Tujuan Latihan »
Tentukan apakah setiap pernyataan berikut sesuai dengan kutipan di bawah. Jawab ya atau tidak dan sertakan kata-kata penentunya dari kutipan, dikutip apa adanya. (a) Biodiesel tahap pertama mulai dikembangkan pada 2005. (b) Program B20 diterapkan pada masa pemerintahan Presiden Susilo Bambang Yudhoyono. (c) Pada tahun ini program mandatori biodiesel telah mencapai B30.

Lebih Ramah Lingkungan, Kurangi Ketergantungan Impor Solar (Kelapa Sawit untuk Ketahanan Energi Nasional)
Prokal.co | Selasa, 7 Juli 2020
Lebih Ramah Lingkungan, Kurangi Ketergantungan Impor Solar (Kelapa Sawit untuk Ketahanan Energi Nasional)
Menjadi salah satu produsen minyak kelapa sawit tertinggi di dunia, Indonesia berpeluang besar memiliki ketahanan energi yang mumpuni. Tentu jika program mandatori biodiesel terus dipercepat. Lima belas tahun silam pemerintah memulai program biofuel. Kala itu tersadar kebutuhan minyak tinggi dan sudah mulai impor. Padahal negara ini terkenal sebagai produsen minyak. Mengatasi hal tersebut, pemerintahan yang saat itu di bawah Presiden RI Susilo Bambang Yudhoyono memilih mengembangkan biodiesel tahap pertama pada 2005. Pemerintah muncul dengan kebijakan mandatori biodiesel. Sejak 2006 memulai B5, B10, dan B15. Era Presiden Joko Widodo, program ini semakin diperkuat dengan B20 hingga teranyar tahun ini menjadi B30. Sawit sebagai bahan dasar unggulan biodiesel memiliki segudang keunggulan.

Cuplikan Data »
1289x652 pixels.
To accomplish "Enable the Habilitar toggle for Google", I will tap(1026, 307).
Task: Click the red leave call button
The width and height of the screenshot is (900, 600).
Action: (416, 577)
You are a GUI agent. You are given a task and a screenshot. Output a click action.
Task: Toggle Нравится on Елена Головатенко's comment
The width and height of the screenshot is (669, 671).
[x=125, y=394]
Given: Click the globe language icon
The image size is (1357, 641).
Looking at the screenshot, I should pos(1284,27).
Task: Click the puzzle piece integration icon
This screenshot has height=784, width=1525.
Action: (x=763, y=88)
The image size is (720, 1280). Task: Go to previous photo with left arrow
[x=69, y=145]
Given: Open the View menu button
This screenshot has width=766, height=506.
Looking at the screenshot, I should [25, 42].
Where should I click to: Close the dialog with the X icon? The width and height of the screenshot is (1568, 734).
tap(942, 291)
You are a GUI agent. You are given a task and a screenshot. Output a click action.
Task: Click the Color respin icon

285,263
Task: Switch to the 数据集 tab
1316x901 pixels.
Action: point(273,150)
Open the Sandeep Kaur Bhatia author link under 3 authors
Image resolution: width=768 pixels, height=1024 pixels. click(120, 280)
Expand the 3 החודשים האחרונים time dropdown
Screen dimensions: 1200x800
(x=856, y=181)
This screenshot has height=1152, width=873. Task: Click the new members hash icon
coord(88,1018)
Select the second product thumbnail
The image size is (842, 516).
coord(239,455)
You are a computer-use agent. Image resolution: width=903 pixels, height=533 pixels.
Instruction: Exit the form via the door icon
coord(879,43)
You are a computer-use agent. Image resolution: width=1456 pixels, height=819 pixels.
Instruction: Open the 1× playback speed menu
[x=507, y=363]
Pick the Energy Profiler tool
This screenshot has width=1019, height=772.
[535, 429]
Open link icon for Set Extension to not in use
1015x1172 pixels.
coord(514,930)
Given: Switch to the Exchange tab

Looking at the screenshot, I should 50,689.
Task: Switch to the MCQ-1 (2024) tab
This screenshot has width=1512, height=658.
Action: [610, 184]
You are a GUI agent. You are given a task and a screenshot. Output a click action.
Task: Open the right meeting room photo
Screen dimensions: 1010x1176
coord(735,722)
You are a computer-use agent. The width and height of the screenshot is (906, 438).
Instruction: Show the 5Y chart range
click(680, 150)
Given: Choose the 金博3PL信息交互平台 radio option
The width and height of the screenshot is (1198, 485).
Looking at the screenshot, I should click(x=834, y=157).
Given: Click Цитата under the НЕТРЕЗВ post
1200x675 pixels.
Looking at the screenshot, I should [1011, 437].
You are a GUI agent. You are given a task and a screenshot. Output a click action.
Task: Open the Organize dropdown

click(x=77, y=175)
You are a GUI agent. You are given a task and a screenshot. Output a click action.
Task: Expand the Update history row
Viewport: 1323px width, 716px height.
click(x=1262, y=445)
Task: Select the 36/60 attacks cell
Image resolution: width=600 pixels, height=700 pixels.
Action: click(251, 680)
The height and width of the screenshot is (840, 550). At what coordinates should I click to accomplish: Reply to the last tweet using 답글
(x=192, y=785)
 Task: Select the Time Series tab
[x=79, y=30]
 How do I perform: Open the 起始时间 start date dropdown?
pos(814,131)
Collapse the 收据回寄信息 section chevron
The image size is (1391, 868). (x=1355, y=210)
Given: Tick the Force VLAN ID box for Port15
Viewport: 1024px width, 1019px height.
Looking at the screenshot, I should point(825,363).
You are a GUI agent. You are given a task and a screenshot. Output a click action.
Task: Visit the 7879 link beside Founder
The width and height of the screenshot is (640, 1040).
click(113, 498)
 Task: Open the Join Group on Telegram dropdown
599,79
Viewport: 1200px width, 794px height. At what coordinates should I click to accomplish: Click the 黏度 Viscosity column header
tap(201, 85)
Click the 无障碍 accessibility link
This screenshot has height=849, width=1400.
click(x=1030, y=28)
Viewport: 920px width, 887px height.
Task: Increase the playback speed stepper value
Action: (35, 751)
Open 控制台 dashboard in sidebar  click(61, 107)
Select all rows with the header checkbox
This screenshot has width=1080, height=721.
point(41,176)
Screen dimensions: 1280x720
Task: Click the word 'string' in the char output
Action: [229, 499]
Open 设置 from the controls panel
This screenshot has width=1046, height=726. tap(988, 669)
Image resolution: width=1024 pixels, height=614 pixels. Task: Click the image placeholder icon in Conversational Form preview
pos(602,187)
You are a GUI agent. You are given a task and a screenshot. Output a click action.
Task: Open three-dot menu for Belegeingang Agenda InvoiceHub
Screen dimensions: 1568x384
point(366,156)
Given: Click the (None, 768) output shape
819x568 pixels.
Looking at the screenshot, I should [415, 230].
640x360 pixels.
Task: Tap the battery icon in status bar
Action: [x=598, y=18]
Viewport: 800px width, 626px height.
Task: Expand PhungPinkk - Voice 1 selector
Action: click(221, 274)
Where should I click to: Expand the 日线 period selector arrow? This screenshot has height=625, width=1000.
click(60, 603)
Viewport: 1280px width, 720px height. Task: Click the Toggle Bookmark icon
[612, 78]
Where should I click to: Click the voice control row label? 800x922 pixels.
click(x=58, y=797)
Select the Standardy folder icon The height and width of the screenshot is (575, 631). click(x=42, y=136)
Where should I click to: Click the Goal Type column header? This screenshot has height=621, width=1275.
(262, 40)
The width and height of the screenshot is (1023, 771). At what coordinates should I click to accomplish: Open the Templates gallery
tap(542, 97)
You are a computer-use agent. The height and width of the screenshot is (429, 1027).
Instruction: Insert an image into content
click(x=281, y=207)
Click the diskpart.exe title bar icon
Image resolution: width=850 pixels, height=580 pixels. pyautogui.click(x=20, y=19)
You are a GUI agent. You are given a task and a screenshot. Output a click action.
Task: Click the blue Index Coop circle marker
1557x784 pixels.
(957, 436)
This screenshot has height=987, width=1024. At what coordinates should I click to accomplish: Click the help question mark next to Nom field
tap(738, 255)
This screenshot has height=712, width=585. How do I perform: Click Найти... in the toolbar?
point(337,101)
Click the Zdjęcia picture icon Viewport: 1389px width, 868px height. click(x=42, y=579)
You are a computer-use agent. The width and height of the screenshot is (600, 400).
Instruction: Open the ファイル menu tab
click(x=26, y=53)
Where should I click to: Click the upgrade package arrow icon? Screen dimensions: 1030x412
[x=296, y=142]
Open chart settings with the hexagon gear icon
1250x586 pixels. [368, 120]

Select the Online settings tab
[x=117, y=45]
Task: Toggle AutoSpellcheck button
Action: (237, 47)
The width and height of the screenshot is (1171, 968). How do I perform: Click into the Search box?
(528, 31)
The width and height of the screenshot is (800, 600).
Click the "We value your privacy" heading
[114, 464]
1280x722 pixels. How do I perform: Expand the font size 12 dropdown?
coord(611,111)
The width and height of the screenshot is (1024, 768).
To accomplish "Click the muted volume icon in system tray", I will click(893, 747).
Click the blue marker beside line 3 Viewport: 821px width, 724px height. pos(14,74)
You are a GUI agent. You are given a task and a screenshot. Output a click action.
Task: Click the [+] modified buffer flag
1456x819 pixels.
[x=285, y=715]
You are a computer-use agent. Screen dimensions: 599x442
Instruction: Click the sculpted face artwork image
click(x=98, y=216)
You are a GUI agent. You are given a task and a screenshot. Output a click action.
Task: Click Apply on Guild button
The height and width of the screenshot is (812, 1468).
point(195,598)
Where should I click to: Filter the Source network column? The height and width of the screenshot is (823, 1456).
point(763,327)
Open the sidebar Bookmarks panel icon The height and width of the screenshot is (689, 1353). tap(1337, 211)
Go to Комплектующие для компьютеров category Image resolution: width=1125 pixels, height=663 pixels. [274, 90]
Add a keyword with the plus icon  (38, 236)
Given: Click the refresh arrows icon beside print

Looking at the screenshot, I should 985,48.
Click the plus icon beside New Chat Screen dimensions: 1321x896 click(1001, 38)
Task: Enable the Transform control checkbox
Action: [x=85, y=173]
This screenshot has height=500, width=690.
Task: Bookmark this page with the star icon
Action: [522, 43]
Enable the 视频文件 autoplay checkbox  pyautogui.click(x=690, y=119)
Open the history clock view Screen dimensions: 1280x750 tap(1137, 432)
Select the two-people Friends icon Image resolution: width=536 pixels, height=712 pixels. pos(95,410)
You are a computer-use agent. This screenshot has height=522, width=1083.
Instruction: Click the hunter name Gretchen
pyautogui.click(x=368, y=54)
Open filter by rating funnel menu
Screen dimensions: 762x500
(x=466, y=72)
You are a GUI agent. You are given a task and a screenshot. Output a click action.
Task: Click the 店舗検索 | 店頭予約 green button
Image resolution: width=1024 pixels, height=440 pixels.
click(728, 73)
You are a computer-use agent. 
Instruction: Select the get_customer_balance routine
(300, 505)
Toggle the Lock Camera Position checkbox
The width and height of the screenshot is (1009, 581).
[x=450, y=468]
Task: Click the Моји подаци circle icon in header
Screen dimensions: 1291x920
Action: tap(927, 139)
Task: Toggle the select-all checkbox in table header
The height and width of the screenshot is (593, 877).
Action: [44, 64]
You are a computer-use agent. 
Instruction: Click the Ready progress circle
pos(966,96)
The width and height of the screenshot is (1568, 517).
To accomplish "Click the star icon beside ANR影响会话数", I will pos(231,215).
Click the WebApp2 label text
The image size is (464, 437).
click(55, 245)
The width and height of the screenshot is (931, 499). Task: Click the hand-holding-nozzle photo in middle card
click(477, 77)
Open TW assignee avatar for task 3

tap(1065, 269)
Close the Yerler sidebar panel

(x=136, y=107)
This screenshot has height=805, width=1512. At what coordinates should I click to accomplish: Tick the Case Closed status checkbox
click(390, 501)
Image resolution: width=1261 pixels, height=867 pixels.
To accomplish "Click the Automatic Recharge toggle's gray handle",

Hasil Tugas »
(a) Ya: "memilih mengembangkan biodiesel tahap pertama pada 2005"
(b) Tidak: "Era Presiden Joko Widodo, program ini semakin diperkuat dengan B20"
(c) Ya: "hingga teranyar tahun ini menjadi B30"